Straight or gay, it may show in your pay, new research suggests.

 

Being LGBTQ+ worsens the salary gap among young adults, new research from Just Like Us, a charity supporting LGBTQ+ young people, has found.


According to the report, 24% of LGBTQ+ young adults make less than £19,999 per year, compared to 16% of non-LGBTQ+ young adults.


When gender is considered the stats become starker.


A third of LGBTQ+ women earned less than £19,999, compared to 25% of non-binary people and 17% of LGBTQ+ men, said Just Like Us.

Of all members of the LGBTQ+ community, asexual people and lesbians were the most likely to earn £19,999 or less, in data gathered from a survey of 3,695 young people aged 18 to 25.


person in rainbow flag
(Alamy/PA)

According to 2022 ONS data, the median annual pay for full-time employees was £33,000 in the UK.

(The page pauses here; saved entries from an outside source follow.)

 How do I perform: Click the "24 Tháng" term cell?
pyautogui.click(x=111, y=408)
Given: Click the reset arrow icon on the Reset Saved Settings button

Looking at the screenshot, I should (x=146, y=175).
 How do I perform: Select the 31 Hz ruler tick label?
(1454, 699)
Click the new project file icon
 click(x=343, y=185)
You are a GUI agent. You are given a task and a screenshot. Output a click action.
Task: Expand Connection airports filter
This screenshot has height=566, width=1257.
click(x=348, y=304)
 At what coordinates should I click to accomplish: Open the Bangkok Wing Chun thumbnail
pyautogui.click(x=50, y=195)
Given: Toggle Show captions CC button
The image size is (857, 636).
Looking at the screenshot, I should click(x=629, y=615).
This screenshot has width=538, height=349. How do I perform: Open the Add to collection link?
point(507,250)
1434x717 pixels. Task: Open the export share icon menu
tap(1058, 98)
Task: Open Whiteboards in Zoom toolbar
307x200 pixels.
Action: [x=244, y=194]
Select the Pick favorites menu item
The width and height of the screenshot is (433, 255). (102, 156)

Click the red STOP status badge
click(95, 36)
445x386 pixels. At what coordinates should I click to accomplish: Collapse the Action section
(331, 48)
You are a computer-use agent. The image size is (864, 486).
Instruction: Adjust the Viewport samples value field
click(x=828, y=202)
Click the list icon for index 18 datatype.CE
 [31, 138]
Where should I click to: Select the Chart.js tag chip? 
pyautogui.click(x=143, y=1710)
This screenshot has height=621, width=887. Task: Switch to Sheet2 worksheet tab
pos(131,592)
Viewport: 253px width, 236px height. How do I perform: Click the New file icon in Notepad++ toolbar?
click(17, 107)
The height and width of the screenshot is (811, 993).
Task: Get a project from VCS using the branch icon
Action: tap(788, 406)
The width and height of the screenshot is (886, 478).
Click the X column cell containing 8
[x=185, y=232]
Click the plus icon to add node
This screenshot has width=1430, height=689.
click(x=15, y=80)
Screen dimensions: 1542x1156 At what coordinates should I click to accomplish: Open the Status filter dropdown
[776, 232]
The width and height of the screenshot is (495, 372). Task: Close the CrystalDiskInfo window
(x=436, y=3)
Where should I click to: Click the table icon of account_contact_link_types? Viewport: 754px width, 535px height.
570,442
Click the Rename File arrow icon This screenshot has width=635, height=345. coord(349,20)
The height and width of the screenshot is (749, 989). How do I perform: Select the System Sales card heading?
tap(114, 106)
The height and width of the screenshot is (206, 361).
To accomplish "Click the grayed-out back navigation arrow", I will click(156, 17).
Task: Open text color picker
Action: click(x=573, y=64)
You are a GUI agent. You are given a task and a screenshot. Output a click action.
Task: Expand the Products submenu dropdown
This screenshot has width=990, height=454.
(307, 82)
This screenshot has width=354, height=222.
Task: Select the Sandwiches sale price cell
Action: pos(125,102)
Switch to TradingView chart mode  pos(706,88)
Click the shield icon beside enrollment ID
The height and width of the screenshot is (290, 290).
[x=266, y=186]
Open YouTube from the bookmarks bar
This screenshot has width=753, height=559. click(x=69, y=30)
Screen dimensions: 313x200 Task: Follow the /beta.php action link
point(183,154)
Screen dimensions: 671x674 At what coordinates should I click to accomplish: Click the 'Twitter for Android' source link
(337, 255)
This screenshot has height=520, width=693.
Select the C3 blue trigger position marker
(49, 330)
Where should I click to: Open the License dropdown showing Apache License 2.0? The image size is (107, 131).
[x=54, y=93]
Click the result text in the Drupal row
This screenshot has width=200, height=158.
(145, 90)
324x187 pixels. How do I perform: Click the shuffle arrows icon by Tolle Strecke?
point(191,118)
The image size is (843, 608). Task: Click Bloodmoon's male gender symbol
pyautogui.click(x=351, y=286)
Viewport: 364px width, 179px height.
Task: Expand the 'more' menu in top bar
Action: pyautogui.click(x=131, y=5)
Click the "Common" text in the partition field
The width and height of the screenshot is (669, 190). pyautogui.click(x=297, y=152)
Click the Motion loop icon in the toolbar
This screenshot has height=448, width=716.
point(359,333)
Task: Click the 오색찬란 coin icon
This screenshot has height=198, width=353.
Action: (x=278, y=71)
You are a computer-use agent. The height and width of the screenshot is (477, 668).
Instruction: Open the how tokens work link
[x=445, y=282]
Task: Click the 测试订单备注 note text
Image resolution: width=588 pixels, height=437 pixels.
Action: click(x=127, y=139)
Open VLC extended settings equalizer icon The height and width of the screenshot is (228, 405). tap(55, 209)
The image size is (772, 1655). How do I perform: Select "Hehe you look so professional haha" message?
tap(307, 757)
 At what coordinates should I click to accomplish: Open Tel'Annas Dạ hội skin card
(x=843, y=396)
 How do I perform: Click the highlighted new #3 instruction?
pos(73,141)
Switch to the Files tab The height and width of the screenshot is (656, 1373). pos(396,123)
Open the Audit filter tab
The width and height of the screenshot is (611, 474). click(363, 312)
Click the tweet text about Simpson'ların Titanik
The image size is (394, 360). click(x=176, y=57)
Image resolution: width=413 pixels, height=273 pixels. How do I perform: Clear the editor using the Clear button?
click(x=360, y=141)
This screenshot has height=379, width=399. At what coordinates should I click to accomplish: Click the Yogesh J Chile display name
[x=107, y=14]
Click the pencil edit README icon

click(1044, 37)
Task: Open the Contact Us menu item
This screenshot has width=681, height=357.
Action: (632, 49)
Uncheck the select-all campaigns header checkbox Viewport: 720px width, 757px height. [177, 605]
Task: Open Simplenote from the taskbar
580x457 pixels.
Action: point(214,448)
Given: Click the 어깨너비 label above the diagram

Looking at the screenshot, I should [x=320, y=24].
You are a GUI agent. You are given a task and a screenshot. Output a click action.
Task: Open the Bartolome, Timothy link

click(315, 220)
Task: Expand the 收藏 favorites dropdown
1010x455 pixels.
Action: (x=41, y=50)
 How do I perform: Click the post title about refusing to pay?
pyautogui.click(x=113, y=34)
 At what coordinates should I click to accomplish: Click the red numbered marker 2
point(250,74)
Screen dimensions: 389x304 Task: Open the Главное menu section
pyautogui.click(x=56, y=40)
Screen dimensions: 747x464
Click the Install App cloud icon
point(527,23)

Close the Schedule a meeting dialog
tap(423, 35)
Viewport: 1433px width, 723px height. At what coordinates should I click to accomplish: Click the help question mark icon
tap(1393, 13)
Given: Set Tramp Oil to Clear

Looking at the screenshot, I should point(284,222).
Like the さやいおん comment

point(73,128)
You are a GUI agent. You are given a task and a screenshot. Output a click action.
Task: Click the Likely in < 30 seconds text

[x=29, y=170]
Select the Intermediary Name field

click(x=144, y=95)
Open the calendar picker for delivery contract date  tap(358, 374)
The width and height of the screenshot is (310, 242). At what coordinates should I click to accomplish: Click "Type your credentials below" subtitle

Salaries varied greatly among LGBTQ+ identities, but overall LGBT+ young adults made consistently less than their non-LGBTQ+ counterparts.


Workplace disparities extended beyond pay in this study.


A quarter of LGBTQ+ young adults said they went back into the closet when they started work and of those surveyed, 14% said they rarely or never felt able to be themselves at work, and 19% said they had experienced workplace bullying.



Amy Ashenden, interim CEO of Just Like Us, told PA Media: “The research suggests not only a potential salary gap for gender, but also for sexual orientation as young as the 18-25 age bracket, meaning many LGBTQ+ young adults are hit extra hard.


“Huge differences like this so early on in their careers will no doubt have a long-lasting impact on their future abilities to thrive at work. Lesbians, for example, face both homophobia and sexism and are among the worst hit by lower salaries, in our research.

“There are serious, disproportionate challenges faced by LGBTQ+ young adults in the workplace.


“A work environment where LGBTQ+ employees know they are welcomed and valued is vital to their wellbeing and to making sure they have equal access to career success.”